Monday, July 20, 2015

Cousin Bait Works Again - Jesse W. Smith Obituary

In this case, it was my Ancestry Member Tree. Jill S. found that I had Jesse Smith (1816-????) of Jefferson county, New York in my Ancestry Member Tree, married to Matilda Gilman.

In the course of her research, Jill had found the obituary of Jesse W. Smith (1816-1910) of Oak Park, Illinois published in the Jefferson County Journal newspaper, dated 2 November 1910; she found it on the Old Fulton N.Y. Post Cards website (

Here is the obituary:

The transcription of this obituary reads:

Jesse W. Smith

Oak Leaves, published at Oak Park, Illinois, in the issue of Oct. 15 contains an obituary notice of Jesse W. Smith, a former resident of this town, and lived near the Lick bridge on the farm now owned by Will Strickland.

On Sunday afternoon, Oct. 9, Jesse W. Smith, for thirty-seven years a resident of Oak Park, died at his home. 284 Forest Avenue, in the ninety-fifth year of his age.

His death marks the close of a singularly long and active life.  For many years he has been the oldest member of the "Borrowed Time" club, and had he lived till the third day of March 1911, he would have passed a quarter of a century beyond the usual span of life allotted to man.

For years he has been a familiar figure on the streets of our village as he drove to and from his work, and by many of his friends and neighbors, besides those of us who are proud to claim relatinoship, he will always be affectionately remembered as "Uncle Jesse."

His long grey beard, his venerable appearance, combined with the well known face of his extreme age, and that in summer time he was frequently seen with a scythe in his hand, gave him also the fanciful name of "Father Time."

Descended from good old Revolutionary stock, like his New England ancestors, his character was marked by firm principles, unbending integrity and almost unparalled habits of industry.  Thrifty and economical in an age too much given to extravagance and waste, he was at the same time generous in the best sense and singularly thoughtful of the comfort and happiness of others.  Green vegetables in their season and other garden products had a mysterious way of appearing at the back door in his neighborhood, and no one who was sick or unfortunate was ever denied his hospitality.

He was born near the town of Belleville, N.Y., March 3, 1816.  In 1848 he married Marilda Gilman who died in 1853, leaving two children.  In 1856 he was married to Priscilla M. Townsend, who, with their son, William T. Smith, residing at 284 Forest avenue, survive him.

His eldest son, Henry D. Smith, living in Denver, Col., is a child of the first marriage, and his daughter, Mrs. T.R. Trobridge, died at Elgin, Ill. about seven years ago.

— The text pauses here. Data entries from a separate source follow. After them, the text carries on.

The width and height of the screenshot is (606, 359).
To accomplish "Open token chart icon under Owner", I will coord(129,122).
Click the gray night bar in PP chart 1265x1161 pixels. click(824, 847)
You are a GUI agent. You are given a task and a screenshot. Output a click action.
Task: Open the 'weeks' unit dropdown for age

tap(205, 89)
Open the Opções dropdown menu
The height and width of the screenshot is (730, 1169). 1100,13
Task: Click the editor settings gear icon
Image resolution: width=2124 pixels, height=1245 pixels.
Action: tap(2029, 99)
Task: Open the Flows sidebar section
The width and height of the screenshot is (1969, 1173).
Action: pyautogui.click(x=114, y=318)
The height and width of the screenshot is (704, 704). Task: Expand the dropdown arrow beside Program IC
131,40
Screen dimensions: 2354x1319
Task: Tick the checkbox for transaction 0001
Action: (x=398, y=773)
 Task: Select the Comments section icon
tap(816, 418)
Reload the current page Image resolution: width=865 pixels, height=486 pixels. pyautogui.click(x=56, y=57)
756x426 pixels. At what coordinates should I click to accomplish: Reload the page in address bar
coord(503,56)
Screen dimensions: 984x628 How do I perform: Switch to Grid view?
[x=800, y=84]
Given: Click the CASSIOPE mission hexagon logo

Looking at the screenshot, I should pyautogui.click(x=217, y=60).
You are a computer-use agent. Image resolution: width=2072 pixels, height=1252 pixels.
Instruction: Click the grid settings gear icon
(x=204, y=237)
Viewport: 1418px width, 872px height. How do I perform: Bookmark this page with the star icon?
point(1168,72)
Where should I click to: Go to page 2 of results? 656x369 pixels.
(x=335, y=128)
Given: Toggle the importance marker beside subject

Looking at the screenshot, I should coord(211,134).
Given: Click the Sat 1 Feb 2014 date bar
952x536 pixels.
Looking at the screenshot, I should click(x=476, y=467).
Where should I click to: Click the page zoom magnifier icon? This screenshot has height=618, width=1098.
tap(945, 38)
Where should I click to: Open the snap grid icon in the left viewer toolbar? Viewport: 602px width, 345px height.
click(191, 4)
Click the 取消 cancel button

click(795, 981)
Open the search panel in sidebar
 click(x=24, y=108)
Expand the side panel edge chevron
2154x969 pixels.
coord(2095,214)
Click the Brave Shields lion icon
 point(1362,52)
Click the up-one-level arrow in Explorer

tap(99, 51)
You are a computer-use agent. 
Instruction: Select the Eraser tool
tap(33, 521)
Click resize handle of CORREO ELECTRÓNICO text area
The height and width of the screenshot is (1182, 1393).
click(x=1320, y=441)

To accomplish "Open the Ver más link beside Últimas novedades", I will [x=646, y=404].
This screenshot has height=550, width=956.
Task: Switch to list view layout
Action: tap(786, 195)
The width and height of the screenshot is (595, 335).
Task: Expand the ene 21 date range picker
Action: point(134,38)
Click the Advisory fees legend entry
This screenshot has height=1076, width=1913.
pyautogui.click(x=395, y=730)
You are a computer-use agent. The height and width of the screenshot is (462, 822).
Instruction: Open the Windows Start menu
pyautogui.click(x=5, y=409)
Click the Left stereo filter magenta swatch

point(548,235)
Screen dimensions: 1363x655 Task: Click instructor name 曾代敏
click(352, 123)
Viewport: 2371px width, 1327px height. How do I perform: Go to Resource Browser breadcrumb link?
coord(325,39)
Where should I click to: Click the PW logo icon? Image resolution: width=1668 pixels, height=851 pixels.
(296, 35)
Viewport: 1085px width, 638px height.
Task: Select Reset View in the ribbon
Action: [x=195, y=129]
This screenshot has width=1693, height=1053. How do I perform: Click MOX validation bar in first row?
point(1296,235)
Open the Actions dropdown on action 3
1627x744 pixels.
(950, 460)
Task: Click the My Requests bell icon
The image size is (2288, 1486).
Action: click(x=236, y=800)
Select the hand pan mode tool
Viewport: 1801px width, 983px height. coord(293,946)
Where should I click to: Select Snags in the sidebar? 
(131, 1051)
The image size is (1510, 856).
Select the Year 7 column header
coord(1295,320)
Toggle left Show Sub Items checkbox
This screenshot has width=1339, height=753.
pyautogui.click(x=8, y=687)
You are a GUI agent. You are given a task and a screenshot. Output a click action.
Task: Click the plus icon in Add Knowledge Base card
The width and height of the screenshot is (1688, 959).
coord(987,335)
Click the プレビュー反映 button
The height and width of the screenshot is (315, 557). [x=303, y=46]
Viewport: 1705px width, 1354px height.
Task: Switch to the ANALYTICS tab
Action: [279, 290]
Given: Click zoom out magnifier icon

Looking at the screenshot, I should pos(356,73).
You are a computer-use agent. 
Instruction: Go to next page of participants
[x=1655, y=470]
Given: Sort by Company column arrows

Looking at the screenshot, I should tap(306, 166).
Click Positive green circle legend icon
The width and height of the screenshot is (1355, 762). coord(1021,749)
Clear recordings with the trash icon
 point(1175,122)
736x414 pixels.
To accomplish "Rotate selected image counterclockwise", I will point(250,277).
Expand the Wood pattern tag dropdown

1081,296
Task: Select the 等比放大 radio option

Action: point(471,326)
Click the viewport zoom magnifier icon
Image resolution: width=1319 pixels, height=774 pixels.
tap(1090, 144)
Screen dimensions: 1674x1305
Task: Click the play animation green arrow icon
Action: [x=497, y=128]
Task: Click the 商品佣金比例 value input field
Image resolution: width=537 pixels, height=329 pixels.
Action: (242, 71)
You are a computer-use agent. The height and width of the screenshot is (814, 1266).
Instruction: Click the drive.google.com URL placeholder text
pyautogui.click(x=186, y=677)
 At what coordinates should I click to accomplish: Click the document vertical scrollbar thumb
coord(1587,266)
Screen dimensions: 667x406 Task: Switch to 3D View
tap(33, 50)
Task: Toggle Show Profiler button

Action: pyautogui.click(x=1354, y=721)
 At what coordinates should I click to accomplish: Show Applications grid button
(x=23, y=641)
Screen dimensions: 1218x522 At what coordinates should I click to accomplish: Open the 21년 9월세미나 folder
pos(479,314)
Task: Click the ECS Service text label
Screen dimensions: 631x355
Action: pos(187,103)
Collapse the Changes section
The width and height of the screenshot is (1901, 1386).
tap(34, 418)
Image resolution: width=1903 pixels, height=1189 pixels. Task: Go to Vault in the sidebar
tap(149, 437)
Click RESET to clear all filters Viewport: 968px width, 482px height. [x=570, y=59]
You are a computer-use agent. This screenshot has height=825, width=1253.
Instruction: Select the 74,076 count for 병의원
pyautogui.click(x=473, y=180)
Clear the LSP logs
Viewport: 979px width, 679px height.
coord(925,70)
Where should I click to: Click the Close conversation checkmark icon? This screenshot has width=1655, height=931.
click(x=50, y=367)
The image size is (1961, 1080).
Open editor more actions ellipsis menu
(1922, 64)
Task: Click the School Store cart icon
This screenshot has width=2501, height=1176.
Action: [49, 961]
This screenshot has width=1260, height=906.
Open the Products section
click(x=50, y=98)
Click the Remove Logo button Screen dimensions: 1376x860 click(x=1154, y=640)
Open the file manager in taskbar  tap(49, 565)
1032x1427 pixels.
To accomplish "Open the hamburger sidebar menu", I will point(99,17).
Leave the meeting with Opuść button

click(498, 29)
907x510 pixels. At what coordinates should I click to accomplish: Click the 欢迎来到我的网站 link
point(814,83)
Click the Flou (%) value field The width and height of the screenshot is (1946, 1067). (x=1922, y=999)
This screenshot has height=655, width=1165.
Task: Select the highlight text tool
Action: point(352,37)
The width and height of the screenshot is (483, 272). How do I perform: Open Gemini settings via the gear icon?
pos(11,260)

Before coming to Oak Park in 1878, his married life was spent near Adams, Jefferson county, N.Y  


I had Jesse Smith in my database because I was "collecting" Smith persons in Jefferson county in my effort to determine the parents of Ranslow Smith, the adoptive father of my second great-grandfather, Devier J. Lamphear Smith before I knew Devier was adopted.

The obituary provided me with a birth date, a birth place, a death date, a death place, and marriage years for his two marriages; plus, the names of his two spouses (I had Matilda, it was Marilda), and information about the whereabouts of two sons and a daughter.  Subsequently, I found several census records and Illinois death index records for Jesse and Priscilla, and their Find A Grave memorials.  Quite a nice haul.

A source citation for Jesse's obituary?  Sure, using the "Newspaper, Online images" template in RootsMagic 7):

"Jesse W. Smith," obituary, Jefferson County Journal [Adams, N.Y.], 2 November 1910, page 1, column 4; digital image, Old Fulton N.Y. Post Cards ( : accessed 20 July 2015), Historical Newspaper Pages collection. provided by Jill S. via email, 19 July 2015.

That was fun - adding the information to the database, transcribing the obituary, and crafting a source citation for it.  Maybe a descendant of Jesse W. Smith will find it in an online search and be able to hear about his illustrious ancestor.

I love surprises like this!  Thank you, Jill S.!!